■ EXERCISE PROMPT: Write down the lines exactly as they appear, from the one that contains "Click the 380 (14.8) events cell" through the final line of the records, so that both ends are kept and no pictures come along.

Collected data entries

.....

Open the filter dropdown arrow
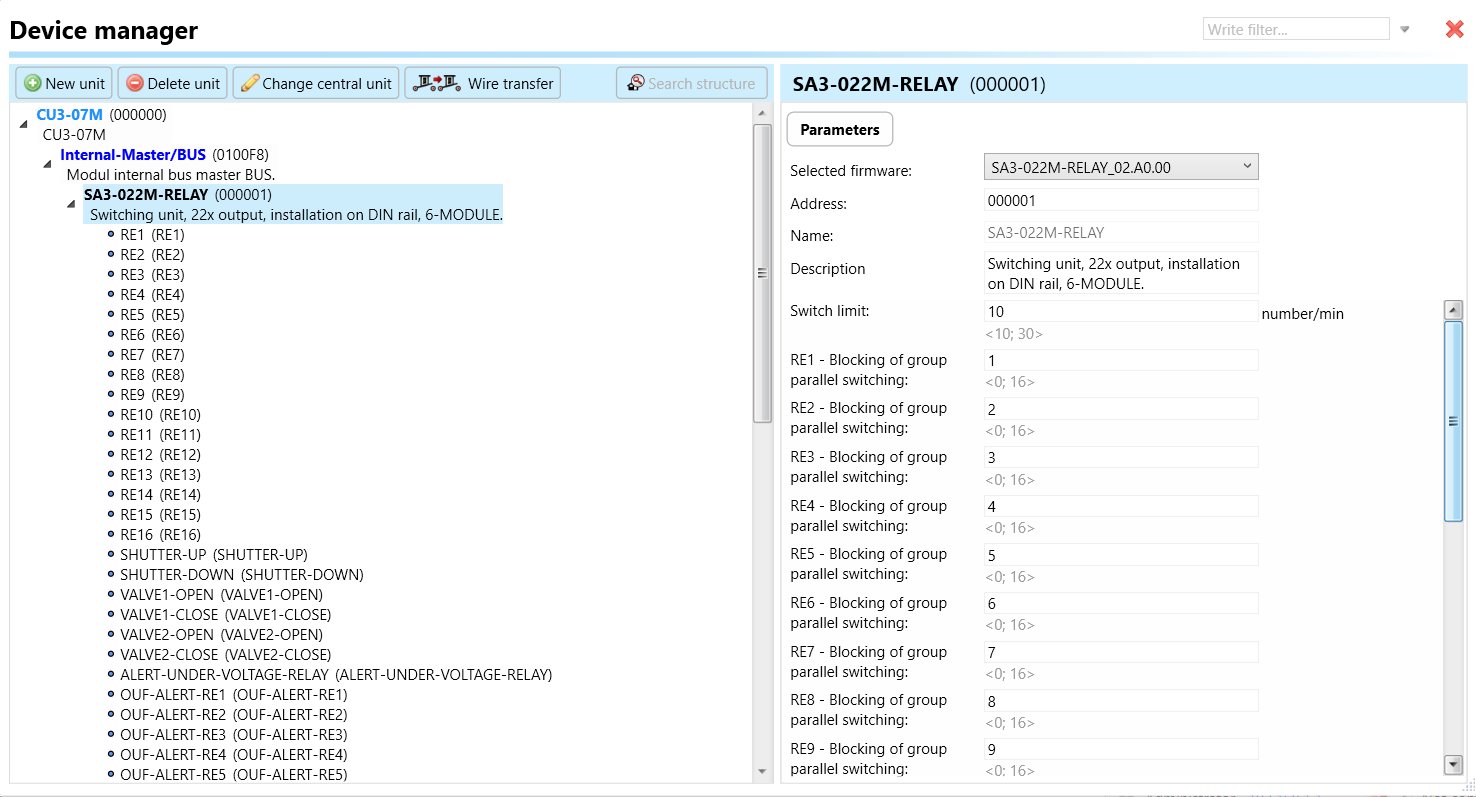This screenshot has width=1476, height=797. click(x=1405, y=30)
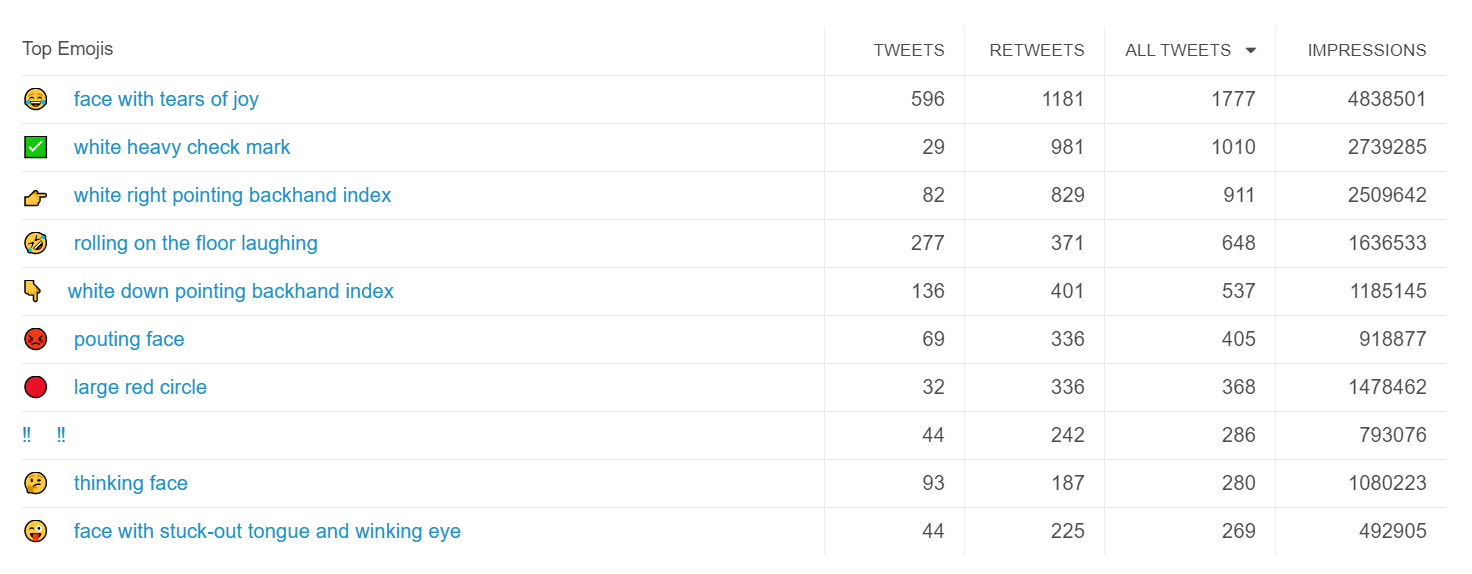Click the down pointing hand emoji icon
The width and height of the screenshot is (1472, 574).
pyautogui.click(x=32, y=291)

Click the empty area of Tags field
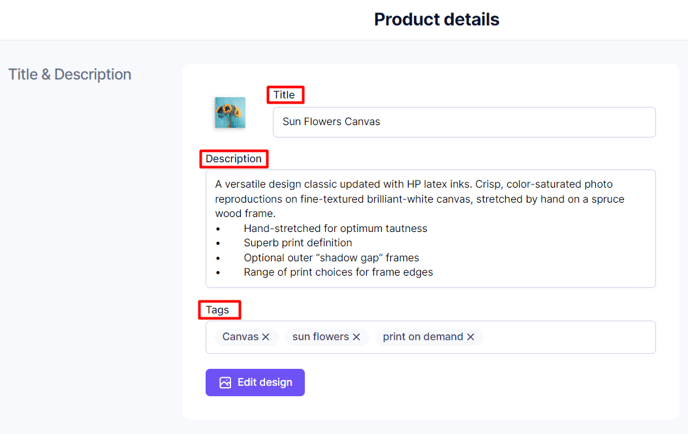coord(568,337)
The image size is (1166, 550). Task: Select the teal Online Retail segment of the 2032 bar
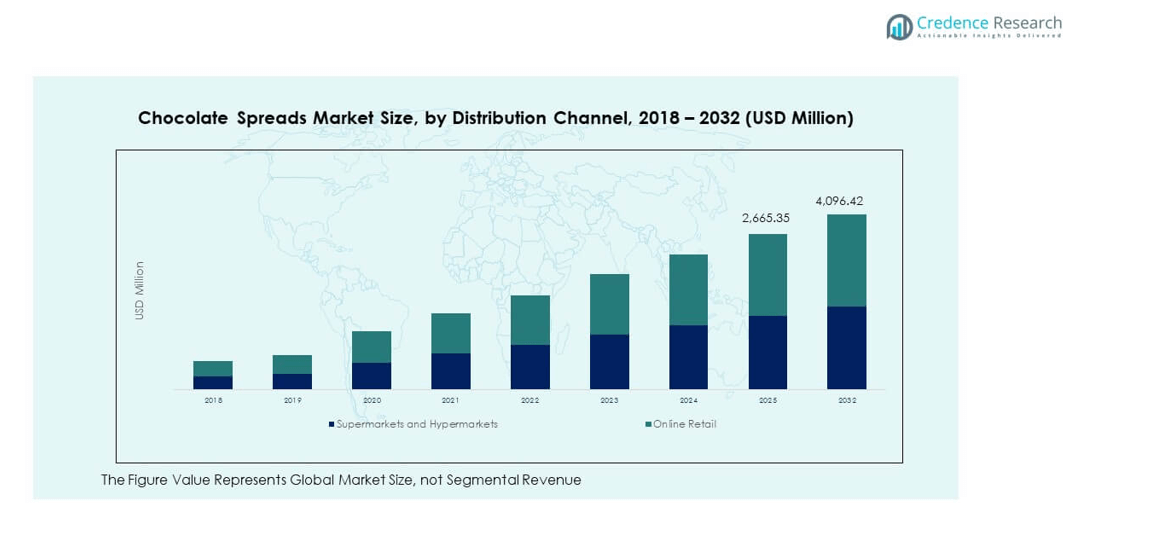[846, 260]
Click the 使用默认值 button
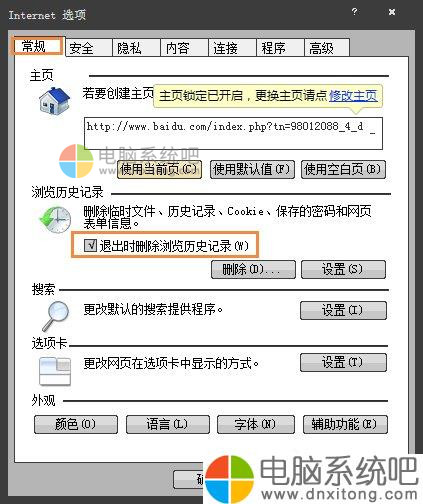Viewport: 423px width, 504px height. coord(252,169)
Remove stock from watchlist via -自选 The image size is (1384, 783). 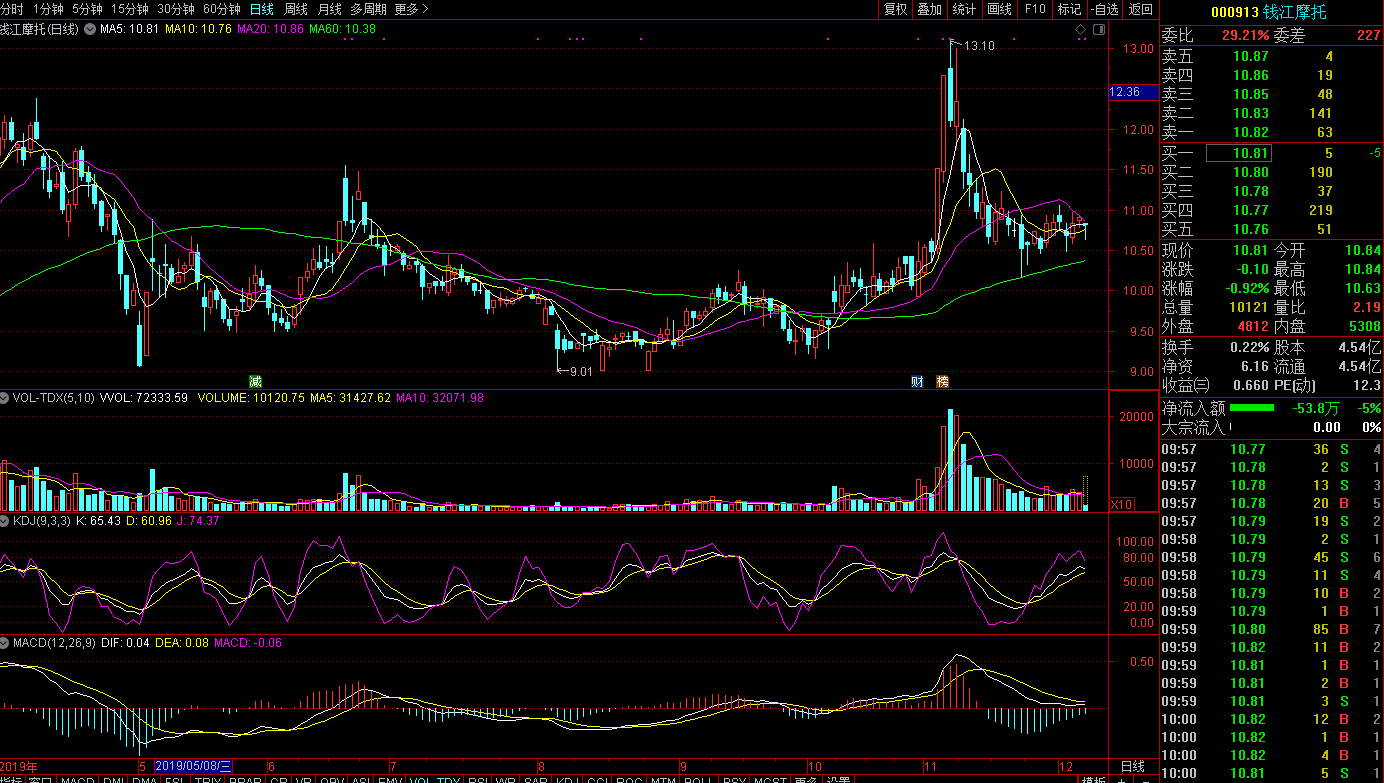pos(1104,9)
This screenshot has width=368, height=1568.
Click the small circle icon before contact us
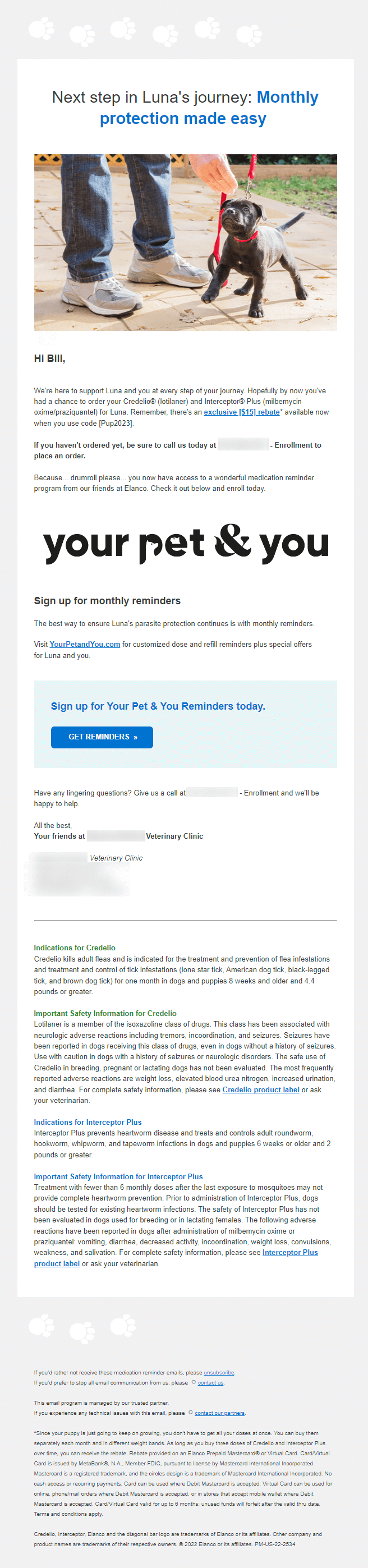[194, 1382]
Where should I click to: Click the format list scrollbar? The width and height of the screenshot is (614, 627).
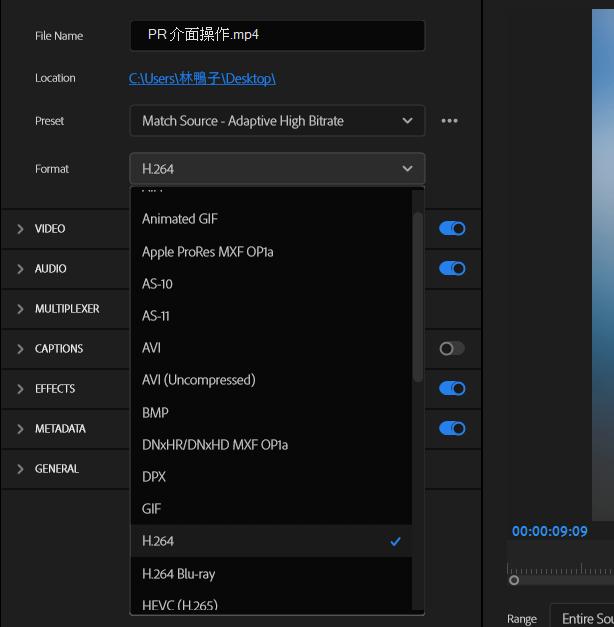[418, 298]
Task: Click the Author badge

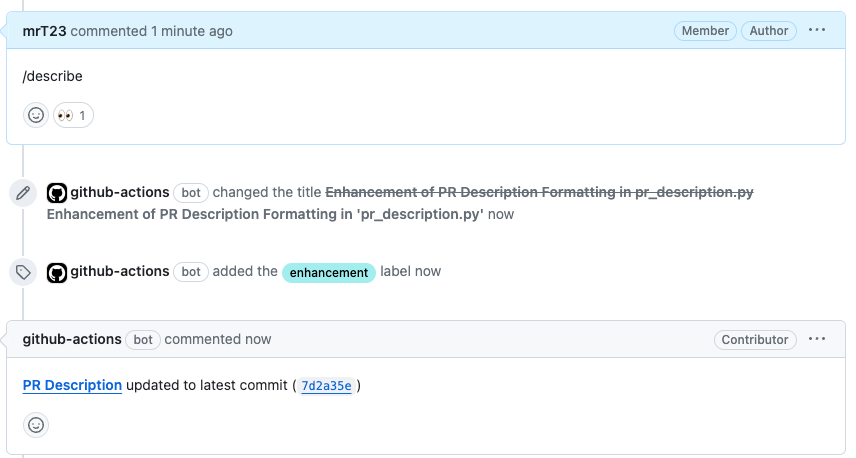Action: (x=769, y=31)
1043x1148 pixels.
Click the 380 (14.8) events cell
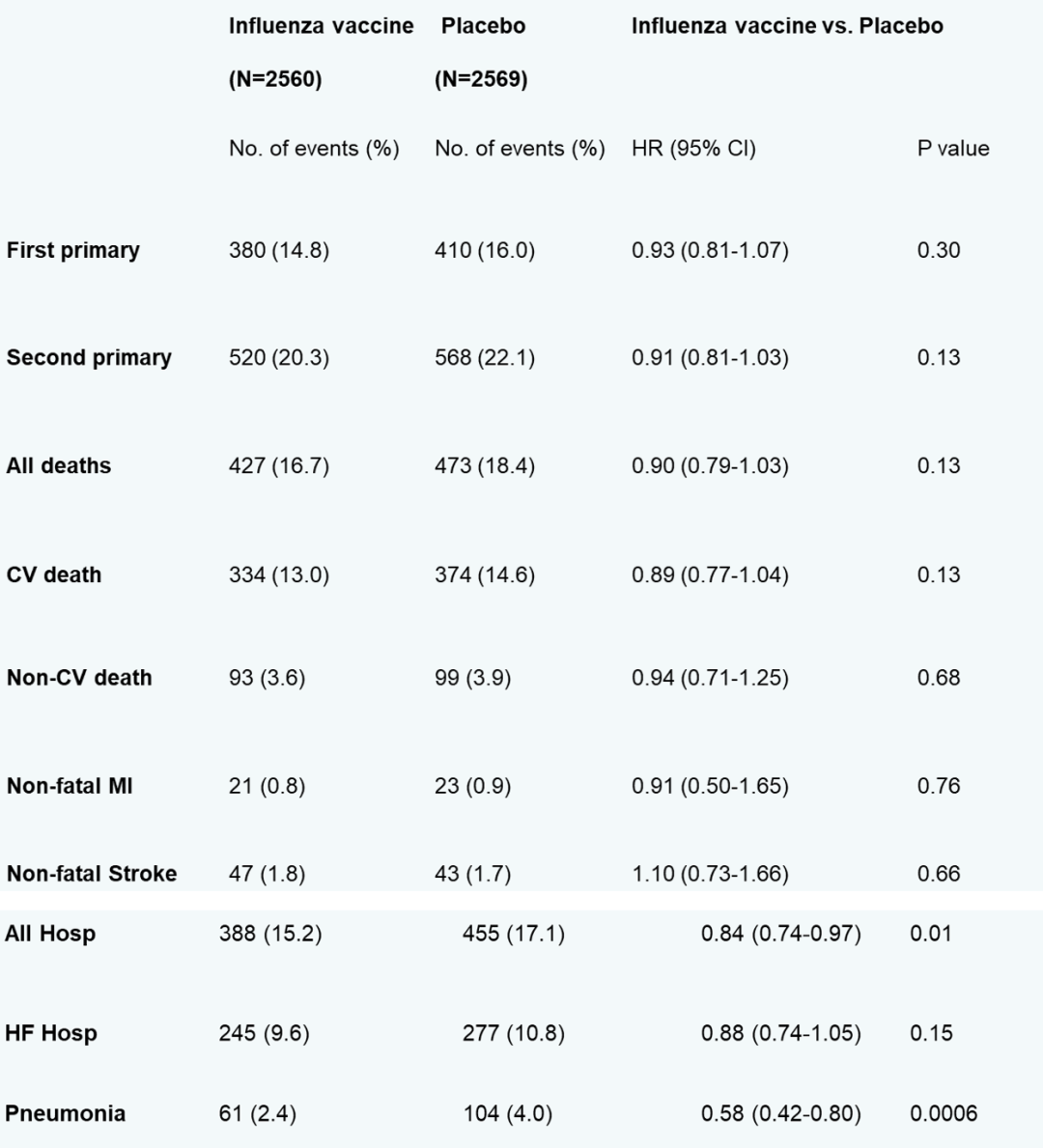[x=278, y=250]
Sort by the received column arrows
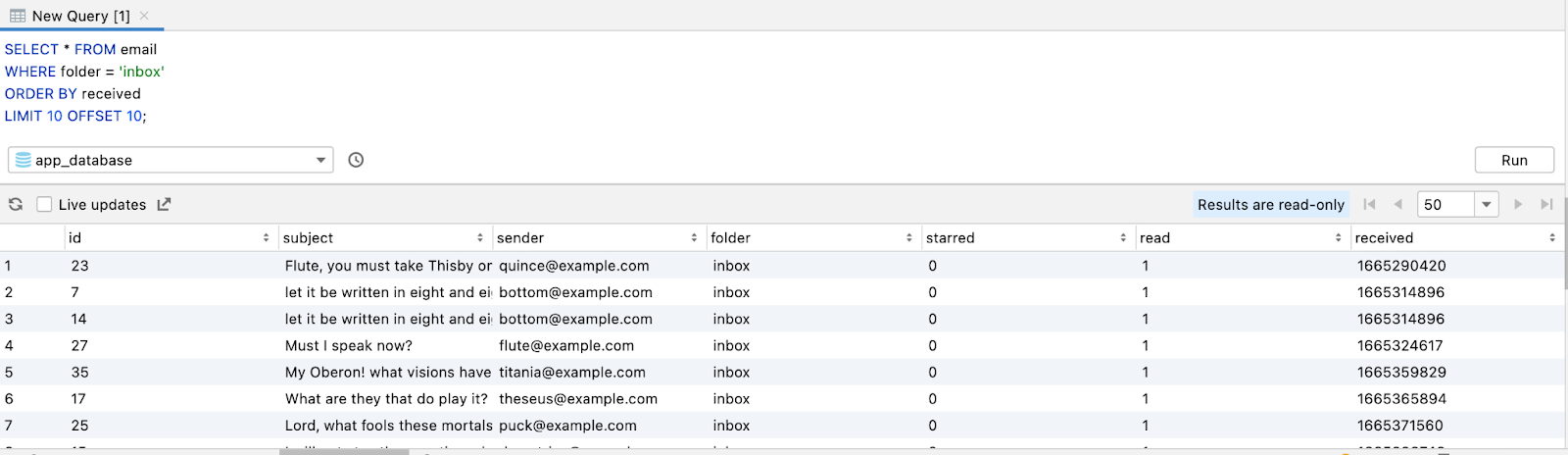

.....

■ WRITTEN RESPONSE:
Click the 380 (14.8) events cell
[x=278, y=250]
Sort by the received column arrows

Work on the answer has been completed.